I have made two batches of wine from wild grapes here in WI. The first one was harsh at first but aged about a year and it turned out very good and smooth. The second batch has been bottled now for about a year and is still sour, bitter and hard to drink. Wondering what I could do with it besides just sweetening it – don’t care much for sweet wine. I am about ready to pick some for the next vintage and am trying to figure out what I can do ahead of time to get it to turn out better. I read some in the blogs about adding acid blend before you bottle if it is too blah but what can be done if I sample before I bottle and it is way too harsh?
Name: Mike S.
There are two major reasons a homemade wine will have a sour or bitter taste:
- There is too much acid in the wine
If your homemade wine has a sour taste it could simply be from the fact that the fruit used to make the wine was too tart. In other words, the wine has too much fruit acid from the fruit, itself. Also, a homemade wine can have a sour taste if too much fruit acid was added to the wine must by way of acid blend. Regardless, if your wine has a sour taste for this reason there are corrective steps you can take to make sure that this does not happen with the batch of wine your are getting ready to make. I would suggest taking a look at the article on our website, Getting A Handle On Wine Acidity. This will fill you in on what to do. As for your current batch of wine, there are some things your can do to lower the acidity level.

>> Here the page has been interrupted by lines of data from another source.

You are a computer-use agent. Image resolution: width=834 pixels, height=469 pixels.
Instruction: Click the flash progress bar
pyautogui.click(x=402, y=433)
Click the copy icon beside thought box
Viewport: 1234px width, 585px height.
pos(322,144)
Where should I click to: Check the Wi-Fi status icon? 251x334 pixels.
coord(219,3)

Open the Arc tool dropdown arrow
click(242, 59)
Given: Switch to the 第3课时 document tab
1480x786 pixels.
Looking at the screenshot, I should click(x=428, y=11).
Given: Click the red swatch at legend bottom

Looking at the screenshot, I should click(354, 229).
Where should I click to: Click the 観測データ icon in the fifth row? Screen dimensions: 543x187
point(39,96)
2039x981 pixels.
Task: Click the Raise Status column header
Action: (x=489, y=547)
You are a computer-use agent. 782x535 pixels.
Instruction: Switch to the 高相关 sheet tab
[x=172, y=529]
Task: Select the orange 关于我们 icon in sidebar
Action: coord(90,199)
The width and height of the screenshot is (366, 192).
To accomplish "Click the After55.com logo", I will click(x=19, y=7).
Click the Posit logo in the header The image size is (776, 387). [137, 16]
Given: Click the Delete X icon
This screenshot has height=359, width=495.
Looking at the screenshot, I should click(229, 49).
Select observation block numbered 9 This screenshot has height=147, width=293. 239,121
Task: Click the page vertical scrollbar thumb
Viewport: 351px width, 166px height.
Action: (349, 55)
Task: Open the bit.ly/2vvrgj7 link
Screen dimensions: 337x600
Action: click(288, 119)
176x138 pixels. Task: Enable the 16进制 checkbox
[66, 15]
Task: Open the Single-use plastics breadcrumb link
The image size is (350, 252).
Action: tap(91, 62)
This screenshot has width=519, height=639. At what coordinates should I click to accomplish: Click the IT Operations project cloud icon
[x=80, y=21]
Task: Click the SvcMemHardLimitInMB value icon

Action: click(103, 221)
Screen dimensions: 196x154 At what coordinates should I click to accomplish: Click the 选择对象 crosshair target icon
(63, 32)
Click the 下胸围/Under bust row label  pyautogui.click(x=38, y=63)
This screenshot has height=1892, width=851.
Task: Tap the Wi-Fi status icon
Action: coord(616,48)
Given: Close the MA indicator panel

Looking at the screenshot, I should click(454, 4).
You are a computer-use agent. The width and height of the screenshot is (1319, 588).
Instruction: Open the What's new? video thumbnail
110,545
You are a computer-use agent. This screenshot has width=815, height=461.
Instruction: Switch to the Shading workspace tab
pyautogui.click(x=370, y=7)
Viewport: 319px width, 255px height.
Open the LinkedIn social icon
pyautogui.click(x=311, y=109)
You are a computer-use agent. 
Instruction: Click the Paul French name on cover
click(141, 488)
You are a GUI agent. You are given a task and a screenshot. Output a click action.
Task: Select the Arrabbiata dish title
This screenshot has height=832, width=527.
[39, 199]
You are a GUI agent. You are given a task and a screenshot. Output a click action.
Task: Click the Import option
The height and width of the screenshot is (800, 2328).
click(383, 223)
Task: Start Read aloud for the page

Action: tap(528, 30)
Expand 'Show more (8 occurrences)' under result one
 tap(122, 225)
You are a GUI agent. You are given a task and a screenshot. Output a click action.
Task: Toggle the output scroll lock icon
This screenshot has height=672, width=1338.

- The wine is turning to vinegar
If your homemade wine has a sour taste it could also be caused by vinegar bacteria (acetobacter). The bacteria infects the wine an slowly begins to turn it to vinegar. There are two ways to distinguish vinegar sour from just plain too tart. The first being, the wine will become more sour as time goes buy. The second way is by smell. Having a homemade wine with a sour taste from fruit acid will have no smell from this, but a wine with a bacterial infection will also have a sour smell. The number one reason for a wine to be infected with acetobacter is sanitation. If you are not using sanitizers to clean your wine making equipment and wine bottles, then this could definitely be the cause. If you are not using sulfites such as either: sodium metabisulfite, potassium metabisulfite or Campden tablets directly in the wine, then this could be the cause. An article on our web site that will put you on the right track is The Many Uses Of Sodium Bisulfite.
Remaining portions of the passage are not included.